Items from a data source
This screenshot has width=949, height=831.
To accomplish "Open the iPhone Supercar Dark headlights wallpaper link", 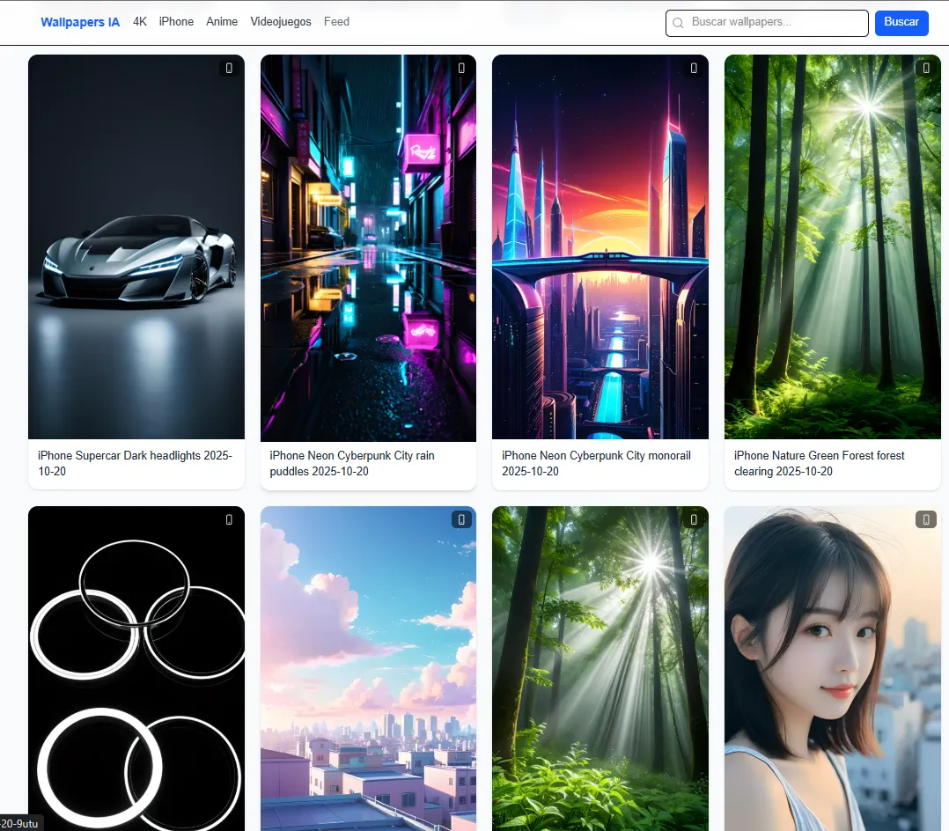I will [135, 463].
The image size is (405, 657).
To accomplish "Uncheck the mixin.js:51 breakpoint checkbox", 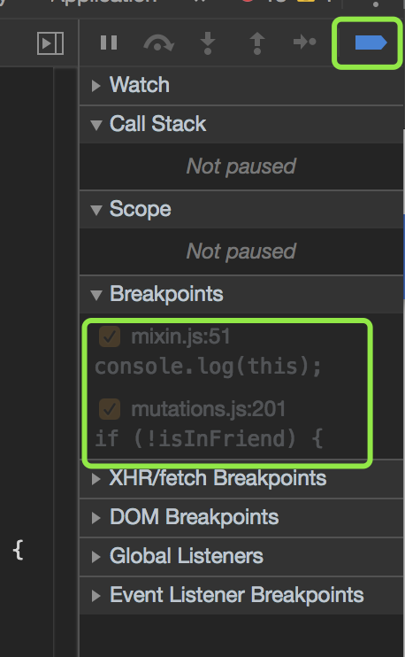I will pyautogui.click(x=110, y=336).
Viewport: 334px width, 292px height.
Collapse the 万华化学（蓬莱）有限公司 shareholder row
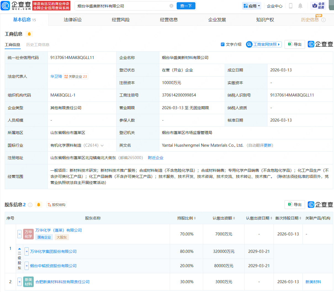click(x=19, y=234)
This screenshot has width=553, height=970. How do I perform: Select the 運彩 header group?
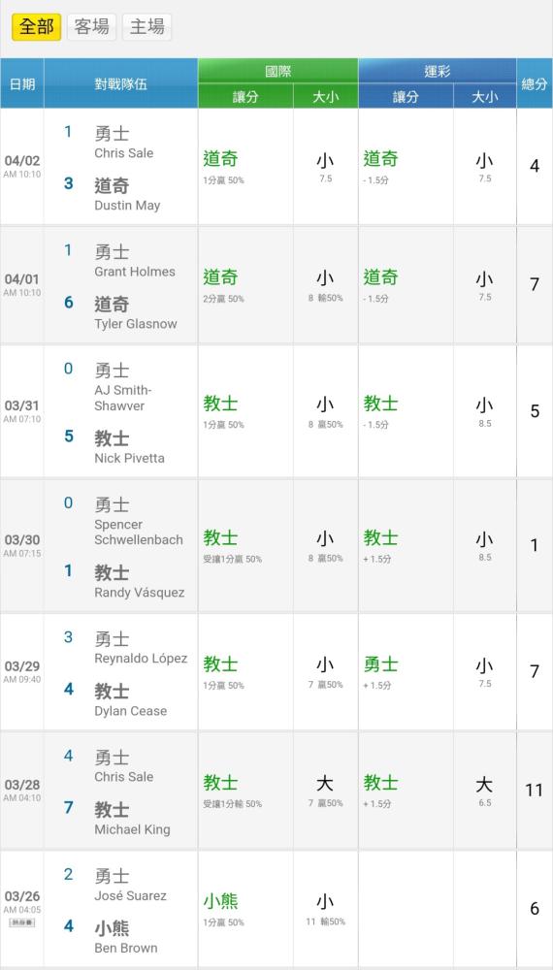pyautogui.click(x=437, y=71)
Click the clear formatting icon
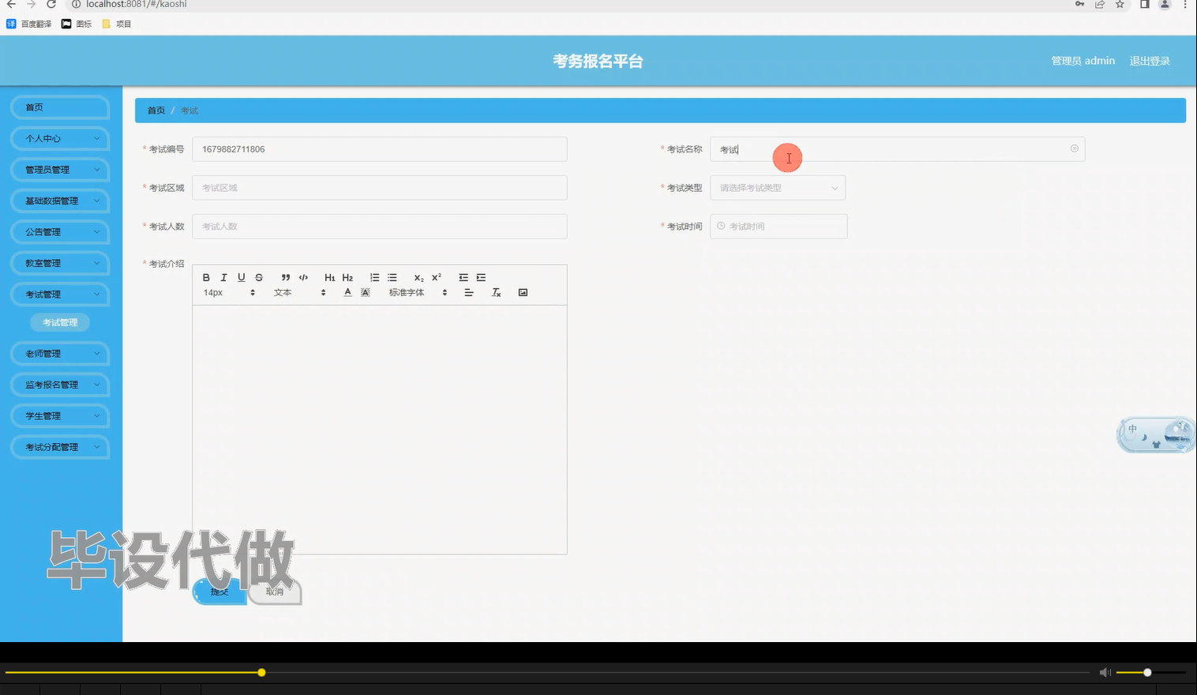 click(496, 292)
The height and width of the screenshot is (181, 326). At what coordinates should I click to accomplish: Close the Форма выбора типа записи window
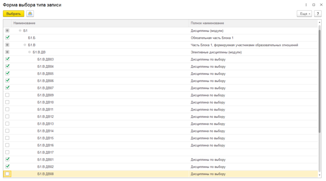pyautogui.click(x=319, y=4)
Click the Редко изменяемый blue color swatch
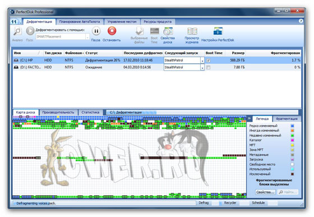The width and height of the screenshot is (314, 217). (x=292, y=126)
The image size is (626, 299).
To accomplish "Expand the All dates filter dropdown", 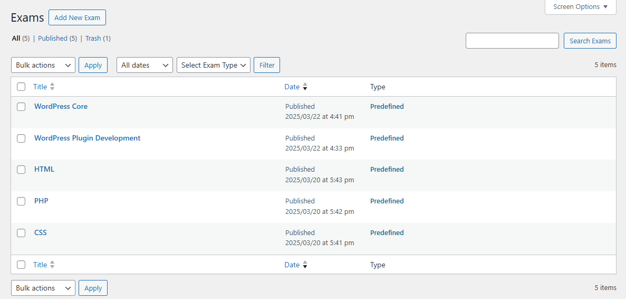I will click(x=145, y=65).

_Problem to solve_
What is the number of lines in the records that contain "image"? State that number alone.

_Answer to this problem_
2